[Text segment]:
*** Block opens ***

Parish in Pembrokeshire, Wales

Llanfair-Nant-Gwyn is a hamlet and small parish in the community of Eglwyswrw, north Pembrokeshire, Wales. It is a rural parish with few dwellings and was in the ancient Hundred of Cemais.

==Name==
An English translation of Llanfair-Nant-Gwyn would be "St Mary's church of the white stream". According to Lewis, the parish derives its name "from the dedication of its church to St.Mary, and its distinguishing adjunct probably from the abundance of white quartz stones scattered over the lands and in the bed of a brook by which it is watered".

==History==
The parish (as Cap. Nantgwin) appears on a 1578 parish map of Pembrokeshire. Until about 1790 the parish was combined with that of Eglwyswen and was 1400 acre. When it became an independent parish it covered 1694 acre. In 1833 there were 237 inhabitants in the parish and in 1929 the population was 190.

*** Block closes ***

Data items
*** Block opens ***

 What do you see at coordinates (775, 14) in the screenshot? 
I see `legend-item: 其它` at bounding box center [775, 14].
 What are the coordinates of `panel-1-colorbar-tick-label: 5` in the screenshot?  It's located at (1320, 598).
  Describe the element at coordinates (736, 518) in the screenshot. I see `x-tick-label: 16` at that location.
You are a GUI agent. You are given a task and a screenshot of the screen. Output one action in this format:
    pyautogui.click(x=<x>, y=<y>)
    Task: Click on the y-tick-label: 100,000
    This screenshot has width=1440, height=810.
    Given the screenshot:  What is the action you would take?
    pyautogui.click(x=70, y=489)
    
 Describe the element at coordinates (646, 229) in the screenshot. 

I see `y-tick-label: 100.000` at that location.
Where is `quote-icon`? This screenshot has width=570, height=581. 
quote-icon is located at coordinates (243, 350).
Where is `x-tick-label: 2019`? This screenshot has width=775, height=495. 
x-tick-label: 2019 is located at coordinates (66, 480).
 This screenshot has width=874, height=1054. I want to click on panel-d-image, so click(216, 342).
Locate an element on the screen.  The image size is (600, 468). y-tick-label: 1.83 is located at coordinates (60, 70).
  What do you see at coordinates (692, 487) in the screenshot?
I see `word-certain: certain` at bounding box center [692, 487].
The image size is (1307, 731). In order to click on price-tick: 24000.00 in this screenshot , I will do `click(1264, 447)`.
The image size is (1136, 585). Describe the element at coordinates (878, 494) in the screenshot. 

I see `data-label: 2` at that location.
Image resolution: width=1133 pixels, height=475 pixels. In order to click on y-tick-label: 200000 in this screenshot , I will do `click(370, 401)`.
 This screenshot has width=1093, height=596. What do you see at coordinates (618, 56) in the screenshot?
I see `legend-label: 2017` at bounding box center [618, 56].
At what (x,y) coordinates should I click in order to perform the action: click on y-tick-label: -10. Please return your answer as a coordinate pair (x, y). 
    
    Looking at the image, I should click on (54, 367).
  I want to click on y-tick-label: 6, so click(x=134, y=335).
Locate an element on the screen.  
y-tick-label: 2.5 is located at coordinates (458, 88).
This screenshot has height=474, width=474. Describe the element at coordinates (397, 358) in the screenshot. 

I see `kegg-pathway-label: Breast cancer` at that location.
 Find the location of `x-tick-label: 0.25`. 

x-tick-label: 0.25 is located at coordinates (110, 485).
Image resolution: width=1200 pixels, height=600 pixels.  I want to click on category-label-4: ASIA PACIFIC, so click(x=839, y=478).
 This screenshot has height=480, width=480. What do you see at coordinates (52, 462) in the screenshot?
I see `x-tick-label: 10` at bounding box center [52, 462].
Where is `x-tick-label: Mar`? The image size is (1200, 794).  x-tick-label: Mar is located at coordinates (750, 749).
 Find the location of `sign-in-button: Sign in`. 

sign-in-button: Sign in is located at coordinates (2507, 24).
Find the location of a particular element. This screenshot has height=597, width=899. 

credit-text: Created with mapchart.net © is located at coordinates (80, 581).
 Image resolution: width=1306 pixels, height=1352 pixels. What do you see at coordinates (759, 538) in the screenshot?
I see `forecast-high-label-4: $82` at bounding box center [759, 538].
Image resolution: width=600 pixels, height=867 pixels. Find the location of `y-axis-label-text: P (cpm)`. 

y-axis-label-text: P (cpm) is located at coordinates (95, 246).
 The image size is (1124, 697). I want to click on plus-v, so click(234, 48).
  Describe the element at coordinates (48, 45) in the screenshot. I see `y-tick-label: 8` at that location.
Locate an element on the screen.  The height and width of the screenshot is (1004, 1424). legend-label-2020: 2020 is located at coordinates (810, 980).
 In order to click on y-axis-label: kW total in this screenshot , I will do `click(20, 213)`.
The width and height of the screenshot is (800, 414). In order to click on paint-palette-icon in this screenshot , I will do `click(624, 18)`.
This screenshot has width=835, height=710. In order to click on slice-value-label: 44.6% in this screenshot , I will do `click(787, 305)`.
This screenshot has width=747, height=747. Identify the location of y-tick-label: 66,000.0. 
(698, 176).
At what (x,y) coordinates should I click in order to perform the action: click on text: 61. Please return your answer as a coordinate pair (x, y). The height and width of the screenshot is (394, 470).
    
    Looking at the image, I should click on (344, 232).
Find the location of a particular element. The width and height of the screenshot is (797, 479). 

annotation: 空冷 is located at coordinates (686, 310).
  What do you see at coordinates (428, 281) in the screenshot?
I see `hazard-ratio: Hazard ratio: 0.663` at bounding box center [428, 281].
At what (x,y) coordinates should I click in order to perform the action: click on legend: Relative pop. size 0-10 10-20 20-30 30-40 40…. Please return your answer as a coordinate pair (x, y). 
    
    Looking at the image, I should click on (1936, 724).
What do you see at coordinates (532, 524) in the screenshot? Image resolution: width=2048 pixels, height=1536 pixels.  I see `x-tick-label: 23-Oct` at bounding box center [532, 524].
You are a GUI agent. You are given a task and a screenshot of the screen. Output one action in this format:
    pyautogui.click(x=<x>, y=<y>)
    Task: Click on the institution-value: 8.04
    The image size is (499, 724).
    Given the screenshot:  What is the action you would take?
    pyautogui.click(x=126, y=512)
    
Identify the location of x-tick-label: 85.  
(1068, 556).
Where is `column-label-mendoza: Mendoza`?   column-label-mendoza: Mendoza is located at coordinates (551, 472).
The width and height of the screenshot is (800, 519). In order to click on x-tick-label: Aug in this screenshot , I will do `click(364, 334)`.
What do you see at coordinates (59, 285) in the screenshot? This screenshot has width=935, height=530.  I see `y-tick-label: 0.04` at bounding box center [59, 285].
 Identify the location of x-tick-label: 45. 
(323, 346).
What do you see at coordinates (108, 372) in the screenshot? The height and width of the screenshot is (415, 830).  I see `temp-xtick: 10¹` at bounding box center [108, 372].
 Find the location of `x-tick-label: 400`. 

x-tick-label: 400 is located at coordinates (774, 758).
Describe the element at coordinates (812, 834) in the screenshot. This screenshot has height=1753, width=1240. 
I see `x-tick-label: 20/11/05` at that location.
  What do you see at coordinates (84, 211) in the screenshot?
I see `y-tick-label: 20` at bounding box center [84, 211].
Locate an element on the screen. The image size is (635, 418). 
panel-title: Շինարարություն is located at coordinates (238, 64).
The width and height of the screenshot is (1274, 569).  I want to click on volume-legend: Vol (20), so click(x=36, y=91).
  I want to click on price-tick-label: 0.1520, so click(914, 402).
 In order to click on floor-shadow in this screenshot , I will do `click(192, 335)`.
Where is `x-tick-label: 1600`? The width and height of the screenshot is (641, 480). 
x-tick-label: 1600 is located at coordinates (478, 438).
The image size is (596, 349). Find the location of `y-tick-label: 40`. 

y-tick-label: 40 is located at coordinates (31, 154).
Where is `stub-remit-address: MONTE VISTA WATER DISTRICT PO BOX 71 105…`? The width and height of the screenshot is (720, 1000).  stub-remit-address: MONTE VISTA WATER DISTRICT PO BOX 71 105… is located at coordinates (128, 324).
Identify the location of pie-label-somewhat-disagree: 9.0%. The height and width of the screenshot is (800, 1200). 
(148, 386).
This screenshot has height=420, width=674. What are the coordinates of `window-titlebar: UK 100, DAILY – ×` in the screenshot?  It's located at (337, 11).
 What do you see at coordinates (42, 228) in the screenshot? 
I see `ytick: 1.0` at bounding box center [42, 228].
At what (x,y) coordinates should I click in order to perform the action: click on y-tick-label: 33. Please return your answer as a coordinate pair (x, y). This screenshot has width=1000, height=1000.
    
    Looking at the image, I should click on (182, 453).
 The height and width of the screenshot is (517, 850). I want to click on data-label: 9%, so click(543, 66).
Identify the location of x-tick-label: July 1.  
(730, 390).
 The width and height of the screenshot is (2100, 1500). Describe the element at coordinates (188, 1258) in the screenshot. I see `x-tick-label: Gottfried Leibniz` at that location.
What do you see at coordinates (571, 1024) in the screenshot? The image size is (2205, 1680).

*** Block closes ***

[Task requirements]:
A - In the text on Llanfair-Nant-Gwyn, how many inhabitants did the parish have in 1833?
B - Reproduce the passage of the Llanfair-Nant-Gwyn text starting at "Llanfair-Nant-Gwyn is a" and ending at "population was 190.".

[Responses to the tasks]:
A - 237

B -
Llanfair-Nant-Gwyn is a hamlet and small parish in the community of Eglwyswrw, north Pembrokeshire, Wales. It is a rural parish with few dwellings and was in the ancient Hundred of Cemais.

==Name==
An English translation of Llanfair-Nant-Gwyn would be "St Mary's church of the white stream". According to Lewis, the parish derives its name "from the dedication of its church to St.Mary, and its distinguishing adjunct probably from the abundance of white quartz stones scattered over the lands and in the bed of a brook by which it is watered".

==History==
The parish (as Cap. Nantgwin) appears on a 1578 parish map of Pembrokeshire. Until about 1790 the parish was combined with that of Eglwyswen and was 1400 acre. When it became an independent parish it covered 1694 acre. In 1833 there were 237 inhabitants in the parish and in 1929 the population was 190.